ベッドに座り、聖剣がしまわれてある鞘を置く。

その瞬間、クーデリアの体は崩れ落ちる。

絹を裂くような音の悲痛な叫びを上げながら、ベッドの上で悶える。


聖剣アシュタルトは使用者に神に等しい力を与える。

蒼き業火を自由自在に操り、仇なす者全てを焼き尽くす絶対的な破壊の力。

しかし、聖剣であれどその身に見合わない膨大な力には相応の代償が必要となる。

蒼き業火は何を依り代として燃えているか。

それは使用者の命。

聖剣を振るう度に命を削られ、着実に死へと近づいていく。

クーデリアの体は蒼き業火に蝕まれ、既に満身創痍だ。

左足に至ってはもう感覚すら感じない。


しかし、聖剣を振るう英雄や女神は絶対でなければならない。

民に痛みを堪える表情や動かなくなった左足など見せてはいけないのだ。

そのため聖剣を持っているときだけ痛みからは開放される。

だが、聖剣は精神を蝕むため長く持てば持つほど、自分ではなくなっていく。

初代の所持者、即ちスラクジャンヌは命を全て聖剣で燃やし尽くし、

先代の所持者、現国王の祖母は体と精神を蝕まれた末、自殺した。


「クーデリア様!」


偶然悲鳴を聞いたディアナがクーデリアのところへ駆け寄ってくる。


「もうおやめください!これ以上ボロボロになっていくクーデリア様を見るのは耐えられません!」


ディアナは涙を流しながら訴える。

このクーデリアの現状を知っている者はディアナただ一人だ。


「ですが、私が居なければ、この国は滅んでしまう、だから、私が、やらなくては。
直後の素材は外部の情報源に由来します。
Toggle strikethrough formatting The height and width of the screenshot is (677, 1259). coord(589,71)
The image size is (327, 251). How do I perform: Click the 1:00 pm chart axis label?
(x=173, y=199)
」


「だからといって、クーデリア様だけがお辛い思いをされるのは...」


「ディアナ、分かって。」


王女としてではなく、一人の親友としてディアナに言う。


「私が何を言おうと、貴方が止まらないのは分かっています。ですが...!」


ディアナはクーデリアの顔を見て言葉を堪える。

民衆の前では見せない、やつれた弱った顔。

だが、その目はとても真剣だ。


「...痛みを和らげる薬を持ってきました。これを飲んで安静にしてください。」


「止めてもいいんです。誰が何と言おうが、私だけは貴方を責めません。」


そう言い残してディアナは部屋から出て行った。

クーデリアは左足を引きずりながら、薬を手に取って飲み干した。

しばらくすると体を這いずりまわっていた痛みは若干和らいだので、少しの間寝ることにした。